Illustration 4: Cannabis indica. Specimen collected by Pierre Sonnerat en Inde and now in the Lamarck Herbarium. Muséum national d’Histoire naturelle, Paris (France), Collection: Plantes vasculaires (P), Spécimen P00562707. 

Sonnerat’s herbarium included the individuals of cannabis that Lamarck identified as C. indica (Illustration 4). According to Lamarck, these individuals “seem to be a very distinct species” from the sativa one. Lamarck then went on describing these individuals, among which he distinguished a male and a female. Continuing, he reported the uses of the species which “disturbs the brain, generates a sort of ebriety which leads to forget sorrow, and procures, instead, a sort of joy”. 

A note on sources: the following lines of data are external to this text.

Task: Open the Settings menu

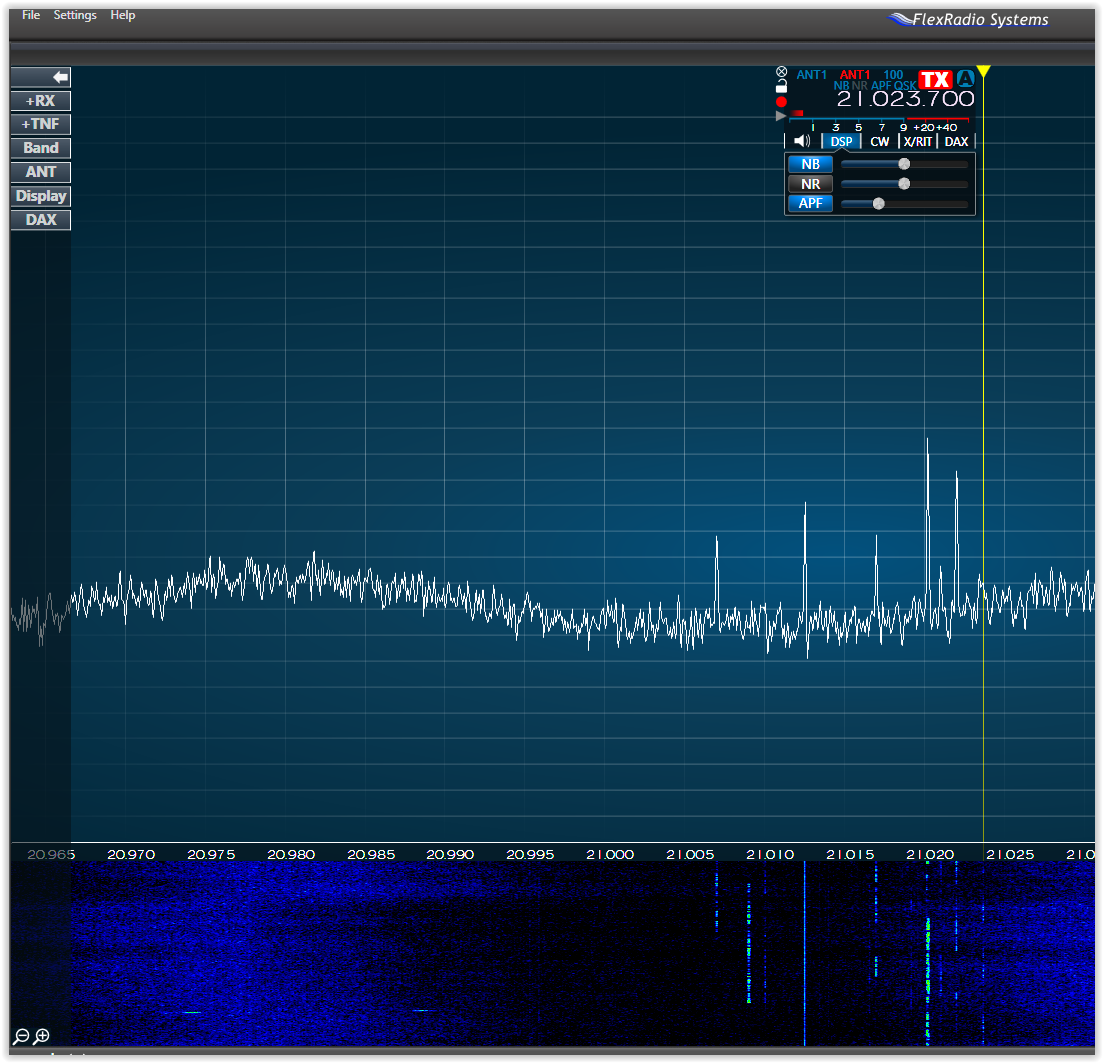Action: (75, 14)
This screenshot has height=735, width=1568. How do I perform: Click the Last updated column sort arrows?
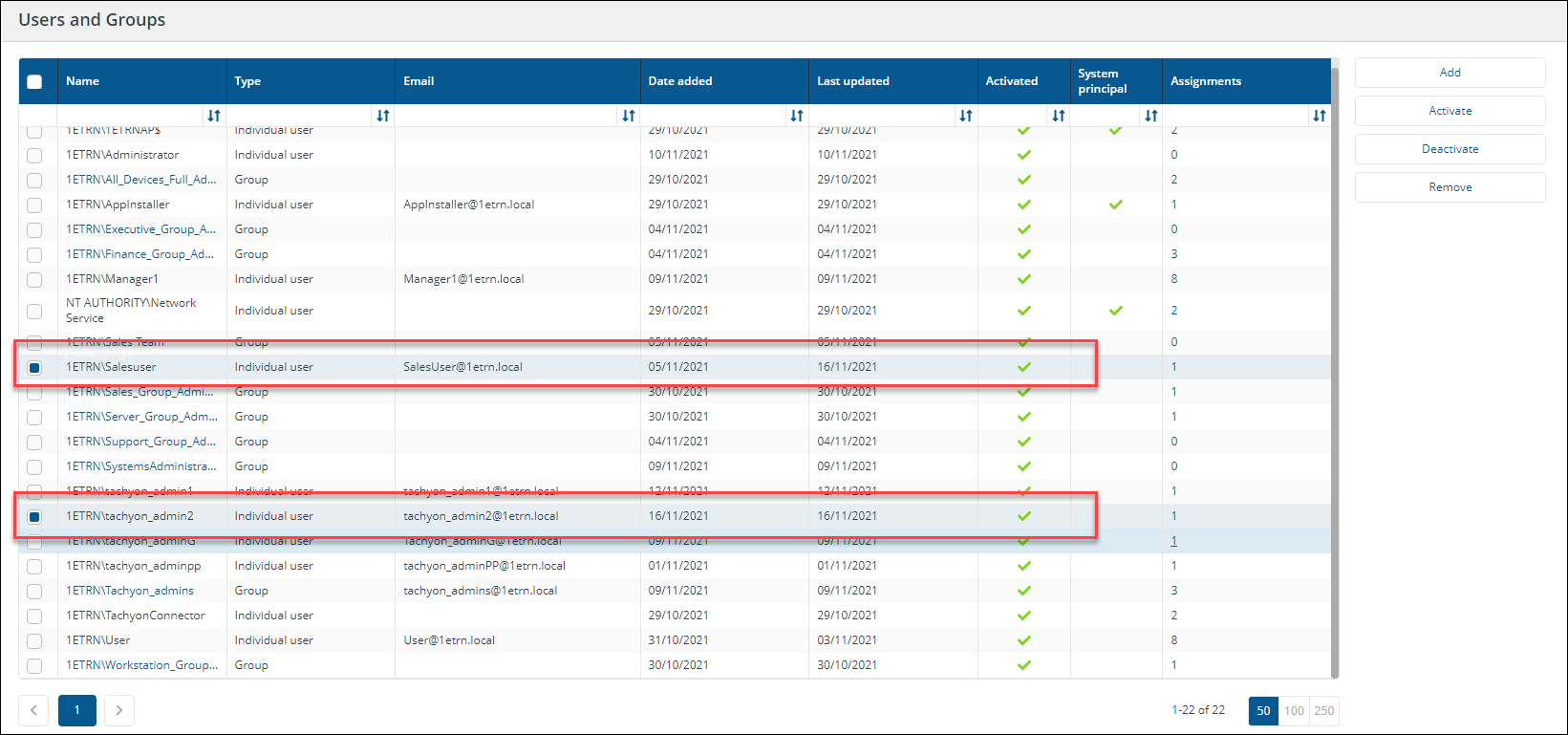(x=965, y=116)
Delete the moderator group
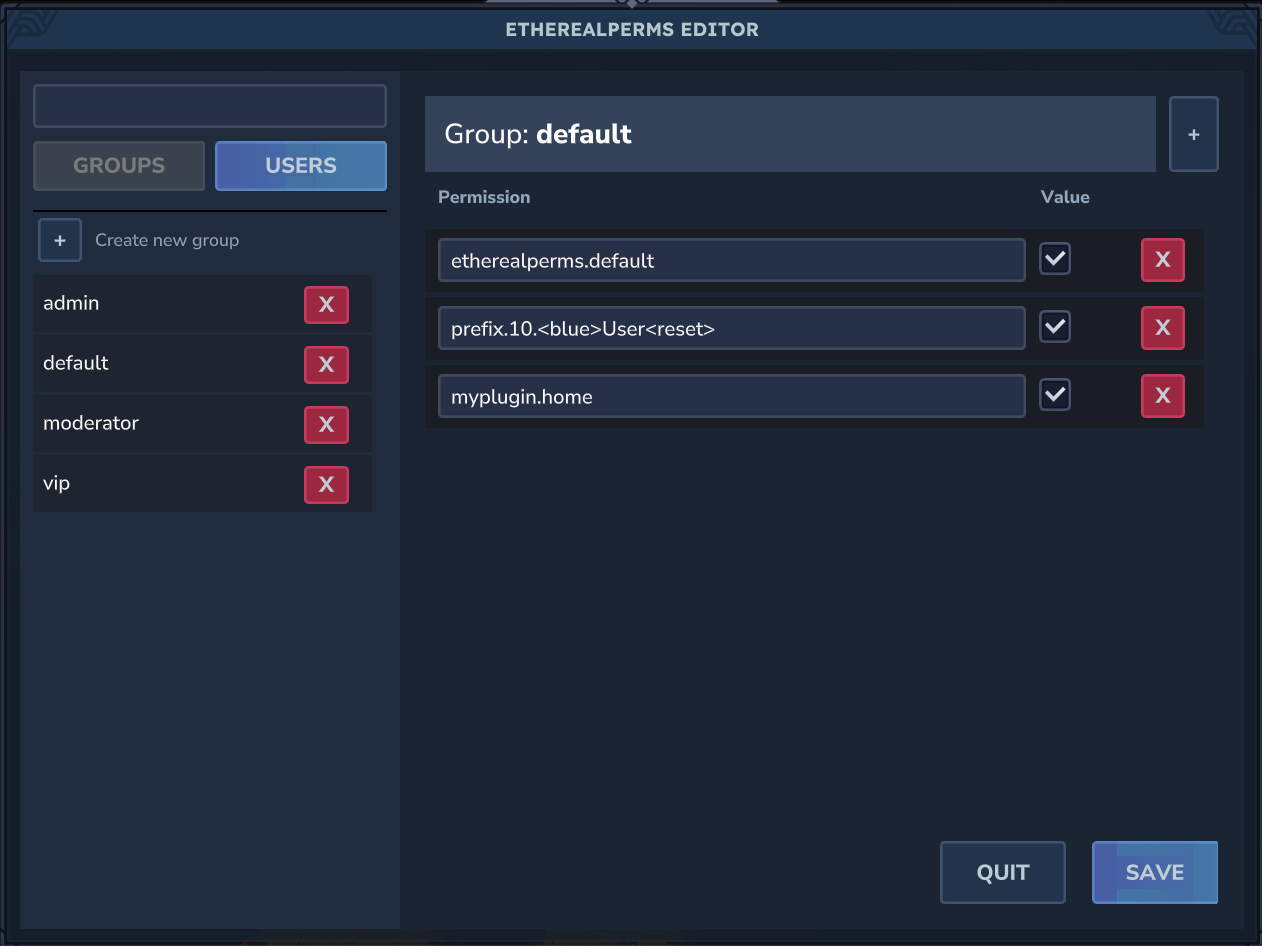 point(326,424)
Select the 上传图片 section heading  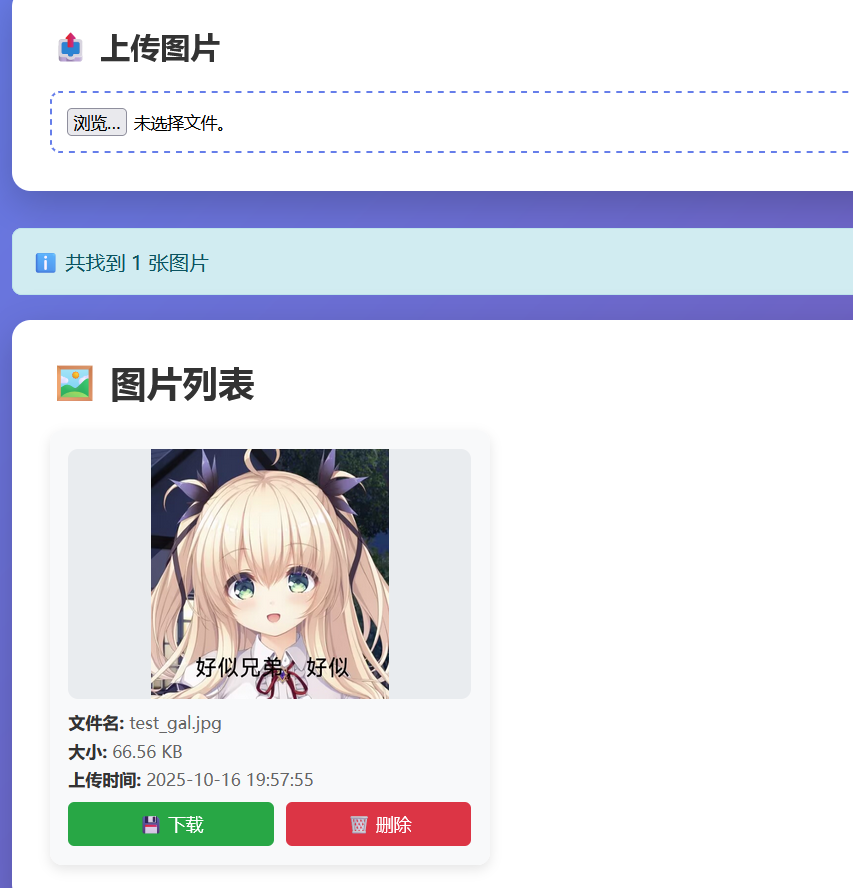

Although Lamarck did not explicitly the source of this report, the whole structure of his text allows to conjecture it comes from Sonnerat’s information. However, a close look at available documentation reveals that Lamarck’s description recalls that by Rumphius. A comparative reading of Lamarck and Rumphius’ texts brings to light striking similarities, including the names of a preparation made of cannabis which is called Majuh among the Indian populations and Malach among the Turkish populations. Even the reference to Clusius appears in both texts. It is very tempting to suggest that Lamarck paraphrased Rumphius’ chapter, instead of reproducing a report by Sonnerat.

 
Going backward in time from one ancient text to another starting with Rumphius’ Herbarium, the most ancient text that establishes a link between India and the recreative use of cannabis that we can identify in currently available documentation is the Compendium on Simple Medicaments and Foods compiled by the Andalusian botanist and physician Ibn al-Baytar (1187-1248). This Compendium can aptly be compared to Dioscorides’ De materia medica thanks to its exhaustivity in the coverage of the field of materia medica. Just as in Dioscorides’ work, each materia medica is dealt with in a specific chapter, with the description of the plants, the parts to be used for therapeutic purposes, the ways to prepare these parts, their therapeutic properties, and the medical conditions for the treatment of which they are indicated.
 
Ibn al-Baytar’s chapter on cannabis must be cited literally as it provides the key to the understanding of the creation of the C. indica species:

 

There is another species of hemp, which is called Indian. I have seen it only in Egypt where is cultivated in gardens and where it is also called hasha’ish. It violently intoxicates those who take even a small quantity (1 or 2 drachms) at such a point that prolonged consumption leads to mindlessness. The people who use it have their mind altered, they end up crazy, and sometimes even die.

 
Arrived at the most ancient source of the information about an Indian species that can currently be identified, a revision of all the literature on cannabis from Ibn al-Baytar’s time (13th century) to Lamarck’s draws a clear lineage through which the description of the effects of a local production (cannabis from India) has been erected into a species (Cannabis indica).
 

End of a Species?

From antiquity to present day, particularly in the most recent decades, some species go extinct. A possible famous case is that of silphium, the panacea of antiquity. Cannabis sativa Lam. is different: the plant does not disappear; it is only the indica species that disappears from the current botanical taxonomy. John M. McPartland summarized this disappearance as follows:
 

… reconciling the vernacular and formal nomenclatures: ‘Sativa’ is really indica, ‘Indica’ is actually afghanica, and ‘Ruderalis’ is usually sativa. All three are varieties of one species, C. sativa L. ...

 
Nevertheless, according to the same:
 

… ‘Sativa’ plants produce more THC than CBD, and a terpenoid profile that smells ‘herbal’ or ‘sweet’. ‘Indica’ plants produce more CBD than ‘Sativa’, with a THC-to-CBD ratio closer to 1:1. ‘Indica’ terpenoids impart an acrid or ‘skunky’ aroma …

 
And, to conclude with McPartland:
 

… Categorizing cannabis as either ‘Sativa’ and ‘Indica’ has become an exercise in futility. Ubiquitous interbreeding and hybridization render their distinction meaningless. The arbitrariness of these designations is illustrated by ‘AK-47’, a hybrid that won ‘Best Sativa’ in the 1999 Cannabis Cup, and won ‘Best Indica’ four years later.